Teks bacaan
-------

Selain itu, berbagai instrumen hukum yang sudah ada seperti KUHAP, UU Tindak Pidana Korupsi, UU Tindak Pidana Pencucian Uang, hingga instrumen HAM internasional seperti ICCPR dan UDHR, sejatinya telah menegaskan pentingnya due process of law dalam setiap proses perampasan aset.
Dalam kajiannya, Wakil Ketua Dewan Penasehat DPP AMPI ini menilai RUU Perampasan Aset bisa menggerus asas praduga tak bersalah karena adanya pembalikan beban pembuktian. Ia mengingatkan, prinsip presumption of innocence adalah dasar yang tidak boleh diabaikan.
Ia juga mengkritisi rumusan mengenai perampasan aset yang masih menggunakan frasa “patut diduga berasal dari tindak pidana” karena dianggap terlalu luas dan multitafsir. Kondisi ini, menurutnya, berpotensi menyeret harta sah yang sama sekali tidak ada kaitannya dengan tindak pidana.
Henry juga menyoroti absennya perlindungan hukum bagi pihak ketiga yang beritikad baik, seperti ahli waris, pembeli sah, maupun kreditur. Tanpa perlindungan yang jelas, orang-orang yang tidak terlibat tindak pidana justru bisa kehilangan hak miliknya. Lebih jauh, ia mengingatkan bahwa tanpa mekanisme pengawasan yang independen, ketentuan dalam RUU ini berisiko disalahgunakan oleh aparat penegak hukum.
“Bahaya paling nyata adalah ketika perampasan aset dijadikan alat politik. Dengan alasan pemberantasan korupsi, bisa saja undang-undang ini dipakai untuk menghancurkan lawan politik. Itu yang harus diwaspadai,” tegas Guru Besar Universitas Sultan Agung Semarang, Henry Indraguna.
Dalam pandangannya, RUU Perampasan Aset juga rawan menimbulkan tumpang tindih regulasi karena beririsan dengan KUHAP, UU Tipikor, dan UU TPPU. Jika tidak diharmonisasi, konflik norma dan dualisme kewenangan antar-aparat penegak hukum bisa memperburuk kepastian hukum.
Usulan Perubahan dan Penambahan Pasal Demi Perkuat Kepastian Hukum
Setelah mengurai kelemahan RUU Perampasan Aset, Henry juga menawarkan jalan keluar dengan menyampaikan sejumlah usulan perubahan dan penambahan pasal. Menurutnya, revisi ini penting agar RUU tidak hanya efektif sebagai instrumen pemberantasan korupsi, tetapi juga tetap adil, transparan, dan sejalan dengan prinsip konstitusi.

-------

Data yang diberikan
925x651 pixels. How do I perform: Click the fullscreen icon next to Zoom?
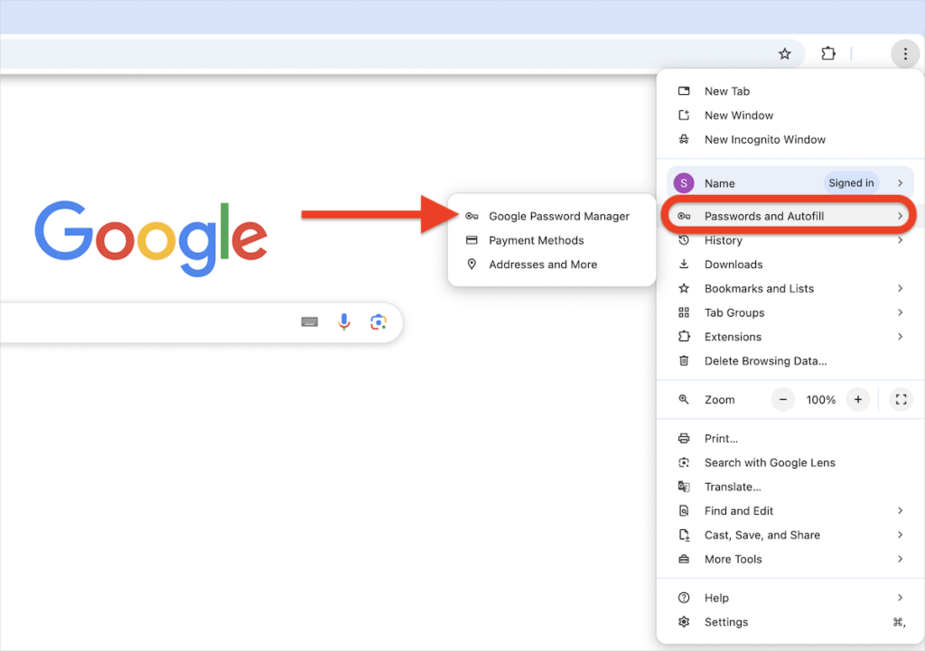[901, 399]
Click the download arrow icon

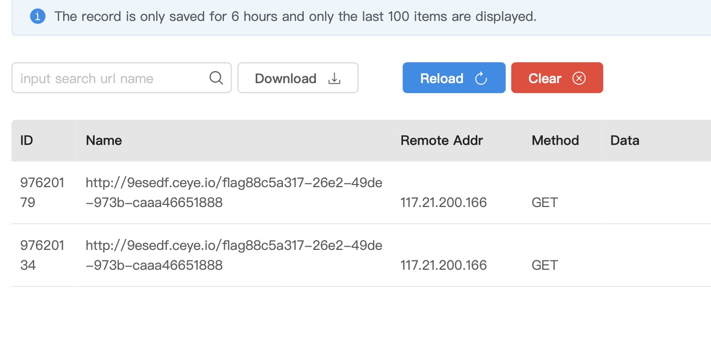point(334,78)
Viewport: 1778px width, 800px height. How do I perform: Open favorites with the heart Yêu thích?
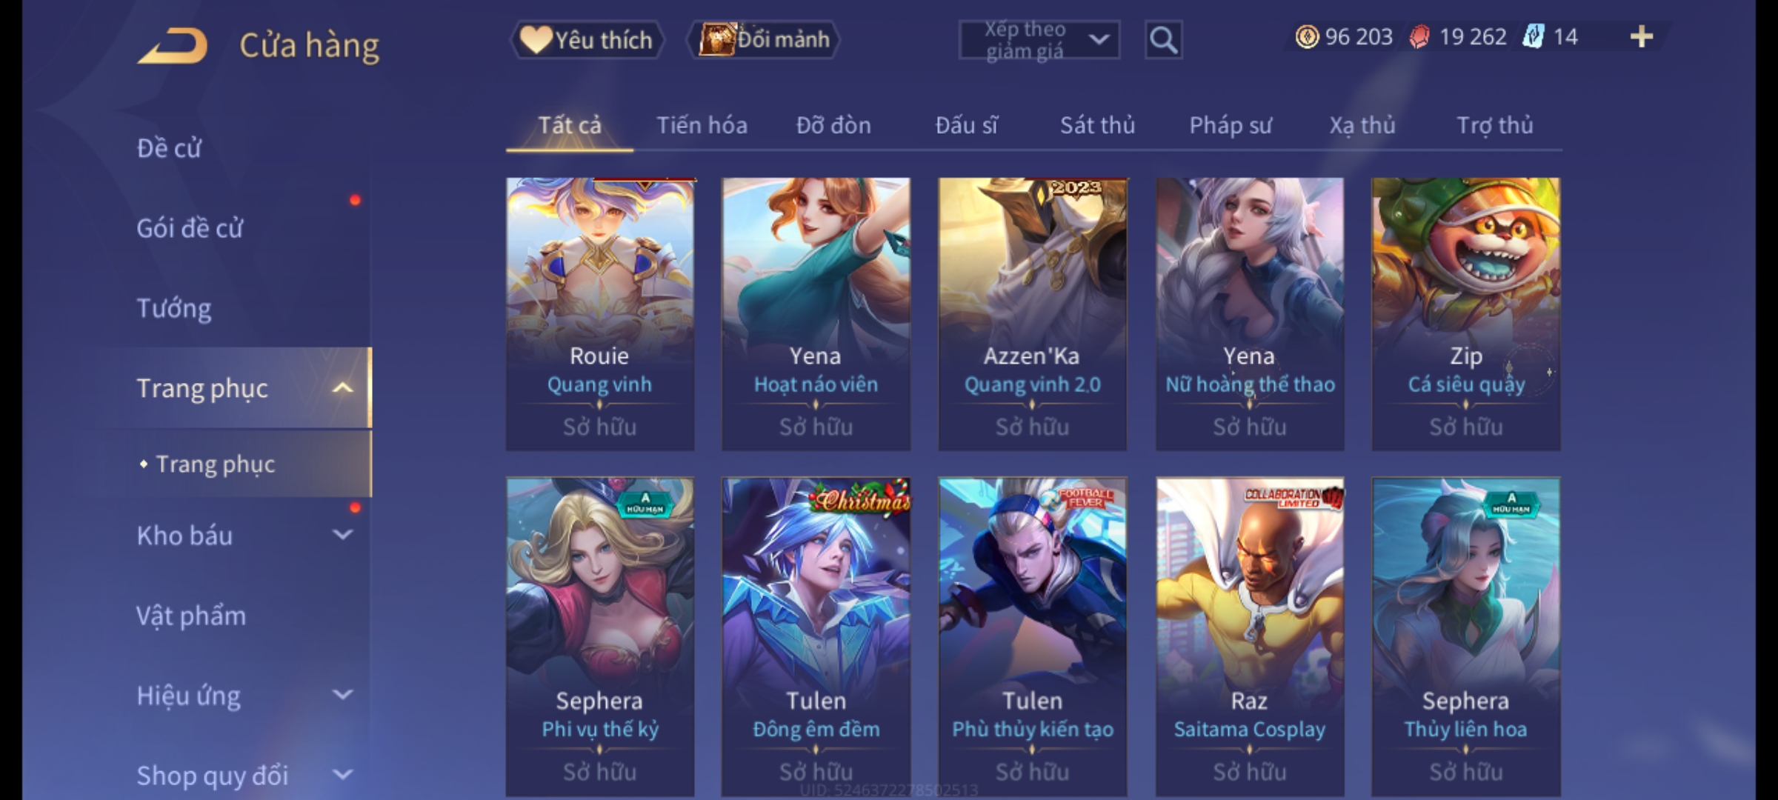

-------

Soal 1
Dalam teks tentang RUU Perampasan Aset, siapa saja yang disebut sebagai pihak ketiga yang beritikad baik?
Soal 2
Ringkas paragraf dalam teks tentang RUU Perampasan Aset yang diawali "Dalam pandangannya, RUU Perampasan Aset juga rawan" menjadi satu kalimat tanpa menghilangkan fakta utamanya.
Soal 3
Teruskan teks tentang RUU Perampasan Aset mulai dari bagian sesudah kalimat terakhirnya.

Hasil 1
Ahli waris, pembeli sah, dan kreditur.

Hasil 2
RUU Perampasan Aset rawan tumpang tindih dengan KUHAP, UU Tipikor, dan UU TPPU, sehingga tanpa harmonisasi, konflik norma dan dualisme kewenangan antar-aparat penegak hukum bisa memperburuk kepastian hukum.

Hasil 3
“RUU ini jangan sampai hanya dilihat sebagai instrumen represif untuk menghukum, tetapi juga harus menjaga prinsip keadilan. Kita tentu ingin pemberantasan korupsi dan kejahatan serius tetap berjalan efektif, tetapi jangan sampai masyarakat menjadi korban penyalahgunaan kewenangan,” kata Henry yang juga menjabat sebagai Wakil Ketua Dewan Pembina Kongres Advokat Indonesia.
Untuk menjawab kelemahan-kelemahan tersebut, Henry yang juga Wakil Ketua Dewan Pembina Kongres Advokat Indonesia menyodorkan usulan perubahan dan penambahan pasal. Menurutnya, reformulasi ini akan memastikan RUU Perampasan Aset tetap berjalan efektif, namun tetap selaras dengan prinsip rule of law, perlindungan HAM, dan akuntabilitas publik.
Pasal 1 – Definisi Aset
Semula berbunyi: “Aset adalah segala bentuk kekayaan yang diduga berasal dari tindak pidana.”
Henry mengusulkan perubahan menjadi: “Aset adalah segala bentuk kekayaan yang secara langsung atau tidak langsung terbukti berasal dari tindak pidana berdasarkan bukti yang sah dan putusan pengadilan.”
Usulan ini, menurutnya, akan menutup celah multitafsir dan mencegah penyalahgunaan.
Pasal 4 – Pembalikan Beban Pembuktian
Dalam rumusan lama, pemilik aset wajib membuktikan asal-usul aset. Henry menilai ini tidak sejalan dengan asas praduga tak bersalah. Ia mengusulkan perbaikan: “Pembalikan beban pembuktian hanya berlaku pada tindak pidana khusus sebagaimana dimaksud dalam undang-undang ini, dan wajib dilakukan melalui proses peradilan yang adil (due process of law).”
Pasal 7 – Perampasan Tanpa Putusan Pidana
Rumusan lama memperbolehkan perampasan meskipun tidak ada putusan pidana inkracht. Henry memperketat dengan menambahkan syarat: perampasan hanya dapat dilakukan apabila terdakwa meninggal dunia, melarikan diri, atau tidak dapat diadili, disertai bukti meyakinkan, dan tetap melalui putusan pengadilan yang berwenang.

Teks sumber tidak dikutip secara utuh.